08. Goroutine bridge

This note details how the bridge exposes Go's first-class concurrency (goroutines, channels, select) to Mochi. The story is materially simpler than MEP-73's Rust async bridge because Go's runtime ships with the goroutine scheduler built in.

No runtime singleton

MEP-73 §08 documents an entire singleton pattern: a process-wide tokio::runtime::Runtime constructed lazily on first async-rust call, with the runtime's block_on dispatching every async call. The Rust async story requires a host executor.

The Go story does not. Every Go binary, including c-archives, ships the goroutine scheduler. When Mochi cgo-calls into a wrapper-exported function:

  • The cgo call acquires a per-call goroutine on the Go side.
  • The function runs inside the Go runtime's scheduler.
  • If the function spawns goroutines (go some_func()), the scheduler picks them up automatically.
  • If the function blocks on a channel receive (<-ch), the scheduler parks the goroutine.
  • When the function returns, the cgo call returns.

The bridge has no runtime to construct. No OnceLock<Runtime>. No lazy init.

The cgo boundary cost

Each cgo call from Mochi into Go costs ~200ns on darwin-arm64 (Go 1.23, May 2026, measured on Apple M3). Breakdown:

  • ~50ns: cgo state machine transition (push the C call frame, switch to the Go execution context).
  • ~100ns: per-call goroutine acquire from the goroutine pool (Go reuses goroutines from a per-thread pool; the first call on a thread is slightly slower).
  • ~50ns: argument marshalling for the call (varies with argument count and size).

Going the other direction (Go callback into Mochi via a registered handle) adds another ~150ns. So a Mochi callback invoked from inside a Go function costs ~350ns per round-trip.

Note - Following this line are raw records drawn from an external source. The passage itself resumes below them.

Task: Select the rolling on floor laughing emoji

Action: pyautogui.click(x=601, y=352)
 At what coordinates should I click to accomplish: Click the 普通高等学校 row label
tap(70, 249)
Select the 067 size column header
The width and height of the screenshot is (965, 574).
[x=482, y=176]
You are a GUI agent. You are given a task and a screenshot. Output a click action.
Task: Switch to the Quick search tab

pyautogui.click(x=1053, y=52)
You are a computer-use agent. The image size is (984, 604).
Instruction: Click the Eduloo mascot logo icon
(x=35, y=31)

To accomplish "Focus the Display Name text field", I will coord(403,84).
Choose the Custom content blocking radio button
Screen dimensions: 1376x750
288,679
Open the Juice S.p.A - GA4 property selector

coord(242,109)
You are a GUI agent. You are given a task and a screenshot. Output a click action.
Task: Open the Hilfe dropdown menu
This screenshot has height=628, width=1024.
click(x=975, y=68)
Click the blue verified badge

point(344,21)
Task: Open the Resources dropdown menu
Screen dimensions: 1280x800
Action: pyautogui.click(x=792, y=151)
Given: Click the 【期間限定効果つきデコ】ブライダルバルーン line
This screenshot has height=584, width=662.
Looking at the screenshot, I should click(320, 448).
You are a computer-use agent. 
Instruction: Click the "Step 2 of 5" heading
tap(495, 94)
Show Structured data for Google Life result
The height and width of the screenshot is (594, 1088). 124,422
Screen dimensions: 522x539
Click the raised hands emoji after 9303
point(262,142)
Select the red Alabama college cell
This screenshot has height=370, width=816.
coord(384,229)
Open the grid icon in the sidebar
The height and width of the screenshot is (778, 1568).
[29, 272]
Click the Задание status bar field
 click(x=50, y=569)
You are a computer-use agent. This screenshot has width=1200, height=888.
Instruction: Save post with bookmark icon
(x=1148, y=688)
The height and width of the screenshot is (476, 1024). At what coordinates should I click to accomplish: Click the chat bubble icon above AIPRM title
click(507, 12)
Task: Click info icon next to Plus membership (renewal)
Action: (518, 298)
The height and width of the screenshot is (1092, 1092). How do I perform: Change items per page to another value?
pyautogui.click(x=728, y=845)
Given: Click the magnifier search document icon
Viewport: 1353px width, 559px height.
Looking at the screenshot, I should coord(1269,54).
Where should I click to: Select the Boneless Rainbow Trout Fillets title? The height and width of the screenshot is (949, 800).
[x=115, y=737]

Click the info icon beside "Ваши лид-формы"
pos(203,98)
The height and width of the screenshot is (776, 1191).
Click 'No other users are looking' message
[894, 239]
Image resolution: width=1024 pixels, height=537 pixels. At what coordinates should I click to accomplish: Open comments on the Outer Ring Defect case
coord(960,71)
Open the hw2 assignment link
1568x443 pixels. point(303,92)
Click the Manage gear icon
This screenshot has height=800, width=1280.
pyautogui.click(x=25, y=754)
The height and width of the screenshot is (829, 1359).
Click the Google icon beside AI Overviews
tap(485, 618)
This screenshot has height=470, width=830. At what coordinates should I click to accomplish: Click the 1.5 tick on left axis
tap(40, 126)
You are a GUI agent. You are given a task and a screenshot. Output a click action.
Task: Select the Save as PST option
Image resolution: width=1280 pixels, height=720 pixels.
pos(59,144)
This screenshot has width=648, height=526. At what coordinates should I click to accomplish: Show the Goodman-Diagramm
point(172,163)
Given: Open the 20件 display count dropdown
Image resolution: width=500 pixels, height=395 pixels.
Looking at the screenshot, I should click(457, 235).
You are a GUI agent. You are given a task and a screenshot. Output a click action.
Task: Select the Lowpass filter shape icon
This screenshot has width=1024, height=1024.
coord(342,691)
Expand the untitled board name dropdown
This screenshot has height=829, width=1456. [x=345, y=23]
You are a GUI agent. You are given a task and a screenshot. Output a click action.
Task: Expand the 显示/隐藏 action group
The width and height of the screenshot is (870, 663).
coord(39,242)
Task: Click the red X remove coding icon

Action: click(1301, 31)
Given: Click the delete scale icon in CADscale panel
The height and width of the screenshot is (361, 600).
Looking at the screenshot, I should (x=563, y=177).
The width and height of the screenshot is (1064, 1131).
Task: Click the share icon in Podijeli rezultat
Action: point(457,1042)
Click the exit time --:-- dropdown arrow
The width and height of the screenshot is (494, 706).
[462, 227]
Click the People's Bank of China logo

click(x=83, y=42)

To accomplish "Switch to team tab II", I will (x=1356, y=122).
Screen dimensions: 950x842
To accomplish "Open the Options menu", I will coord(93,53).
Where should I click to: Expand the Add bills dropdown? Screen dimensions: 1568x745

The cost is materially higher than Mochi-native calls (~5ns). Programs that hot-loop across the cgo boundary pay this per iteration. The mitigation is the batched-variant wrapper.

The batched-variant wrapper

For functions identified as hot-path candidates (the synthesiser inspects the user's Mochi source for for x in xs { go_fn(x) }-shaped patterns), the bridge offers a batched variant:

// Original signature
func ProcessOne(x int64) int64

// Synthesised batched variant
//export mochi_go_<module>_ProcessOne_batched
func ProcessOne_batched(xs []int64) []int64 {
out := make([]int64, len(xs))
for i, x := range xs {
out[i] = ProcessOne(x)
}
return out
}

The Mochi side calls the batched variant with a slice; the per-call cgo cost is amortised across the batch. A 1M-element batch pays one cgo crossing instead of 1M.

The batched variant is opt-in via a [go.batched] table in mochi.toml:

[go.batched]
items = [
"github.com/example/processor.ProcessOne",
"github.com/example/hasher.Hash",
]

Channel handle pattern

Go's chan T cannot be passed directly across the cgo boundary (cgo only handles primitive C types and pointers). The bridge exposes channels as opaque cgo handles via the runtime/cgo package (in-stdlib since Go 1.17, August 2021).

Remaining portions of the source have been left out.